On another note, I did use the destination filter last night as I was headed home, and actually got a fare. Granted it was a short fare, but since I was going that way anyway, it offset the cost of the deadhead move.


----------



## MattyMikey (Aug 19, 2015)

I think everyone faces it as Lyft does not do a great job being a "technology company" and instead of doing what Uber does to passengers and say "no drivers available" they expect their drivers to travel far distances for potentially minimum fares. Doing these rides are generally a losing proposition. I, like most drivers (at least the smart ones) do not accept them.


----------



## Manotas (Dec 2, 2015)

I do not accept requests over 10 min away... Also the lower the Pax rating, the shorter the distance I'm driving to do a pickup... Any Pax rated 4.5 isn't getting in my car (same I thing I did when I drove Uber)
To minimize long requests I usually pick my spots: large malls or crowded office complexes where I know my requests are going to be 2-3 min away during the week, hot spots or events on the weekends


----------



## Adieu (Feb 21, 2016)

Know your areas.

I have hunting grounds where 3:30am on a thursday gives out 4 minute pickups... and about 3 of them per hour.

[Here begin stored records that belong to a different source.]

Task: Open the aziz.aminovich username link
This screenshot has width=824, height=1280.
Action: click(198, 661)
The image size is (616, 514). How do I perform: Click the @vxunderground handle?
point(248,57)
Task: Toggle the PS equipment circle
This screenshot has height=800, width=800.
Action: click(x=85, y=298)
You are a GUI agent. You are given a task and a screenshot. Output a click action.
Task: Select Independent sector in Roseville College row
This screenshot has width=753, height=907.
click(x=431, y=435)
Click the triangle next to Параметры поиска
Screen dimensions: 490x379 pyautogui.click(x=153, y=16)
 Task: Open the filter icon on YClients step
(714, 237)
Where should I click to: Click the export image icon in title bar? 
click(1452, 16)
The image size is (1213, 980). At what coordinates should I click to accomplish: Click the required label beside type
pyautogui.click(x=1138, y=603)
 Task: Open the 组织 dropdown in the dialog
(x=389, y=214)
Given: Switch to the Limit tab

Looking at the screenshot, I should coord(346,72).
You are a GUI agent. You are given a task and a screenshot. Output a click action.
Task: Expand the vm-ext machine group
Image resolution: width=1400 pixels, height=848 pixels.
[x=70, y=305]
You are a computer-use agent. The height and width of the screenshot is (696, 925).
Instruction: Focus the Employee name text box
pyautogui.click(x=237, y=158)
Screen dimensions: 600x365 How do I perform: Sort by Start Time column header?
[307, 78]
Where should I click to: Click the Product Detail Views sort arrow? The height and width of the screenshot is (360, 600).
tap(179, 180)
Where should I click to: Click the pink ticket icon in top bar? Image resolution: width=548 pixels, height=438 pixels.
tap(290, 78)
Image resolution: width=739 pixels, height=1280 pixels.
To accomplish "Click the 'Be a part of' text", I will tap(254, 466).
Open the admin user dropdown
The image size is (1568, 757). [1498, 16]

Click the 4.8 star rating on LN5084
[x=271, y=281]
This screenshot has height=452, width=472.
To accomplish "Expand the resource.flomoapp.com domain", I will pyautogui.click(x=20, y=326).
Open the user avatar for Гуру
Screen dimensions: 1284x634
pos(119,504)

Also, use pax mode, track rival cars, & keep some other sukcer between yourself andmajor freeways IF not in the mood to take them to a pickup

Ditto on using noobs to block gateds, shortrange airport runs, zones where the local cops run an the arbitrary road usage tax lottery, etc

Sittong around for an hour waiiting for a Lyft ping is A-OK, that actually makes an area a good candedate for guarantee farming

I'm NOT saying this because "lyft pax are g-d's gift to us all" or because "lyft is far superior to uber"... NO. Most pax are the same double dippers, and Lyfthas been practicing and expanding its list of nasty moves (PDB 2011; destinations redacted; "account blocked pending complaint review by human'; requiring plates from acckubts wuth still-valid temp tags; acting like so muchis done to help pax see ID you. Making mentor take pix of your car,etc
.,.and then post a stock pic that looks nothing like youra and refuse to allow you tochange or remove it

NO, its because 1 ride / hour on Lyft PAYS MORE... WAY MORE. Addin guarantees and ppowerdriver, commute a day or two to a high demand area, and suddenly... FOUR DIGIT WEEK$, ON THREE DIGIT ODOMETER MILES



kevink said:


> Been driving for Uber for about two months in the Philly area and decided to give Lyft a shot as well.
> 
> I have a question for the more experienced "Lyfters" out there and that is distance to pick ups. Being new to Lyft I can't really afford to turn down fares due to acceptance rate considerations, so I basically take what comes my way. However, every pick-up, without exception has been 15-20 minutes away. My question is whether or not anyone else had experienced this when they first started with Lyft, and if so, did you suck it up and deal for a while or is there an app setting you can change, or someone at Lyft that can be contacted?
> 
> On another note, I did use the destination filter last night as I was headed home, and actually got a fare. Granted it was a short fare, but since I was going that way anyway, it offset the cost of the deadhead move.


----------



## Ben105 (Feb 27, 2016)

I had a pick up that I didn't accept that was 35 minutes away.  I was not in my home area (took a 200X prime time ride that took me 60 miles away). I was leaving the area and kept my Lyft on hoping to get at least one local ping, but instead got one that was 35 minutes away in the OPPOSITE direction. I ignored and turned off the app until I drove about 20 miles and got into Davis where they had guarantees and guaranteed prime time. Got a ride there that took me back close to my home area. Got lucky.


----------



## macchiato (Sep 29, 2015)

There are ways to "accommodate" long pickup requests but I am not at liberty to say.


----------



## MattyMikey (Aug 19, 2015)

macchiato said:


> There are ways to "accommodate" long pickup requests but I am not at liberty to say.


So very helpful. Thanks.


----------



## macchiato (Sep 29, 2015)

Fine..to elaborate. 

The official Lyft response is to accept the ride, call pax and tell them to cancel (because the pickup is too far for you). This way it won't hurt your acceptance rating. If they don't, cancel the ride and email support that you had to cancel because the request is too far. 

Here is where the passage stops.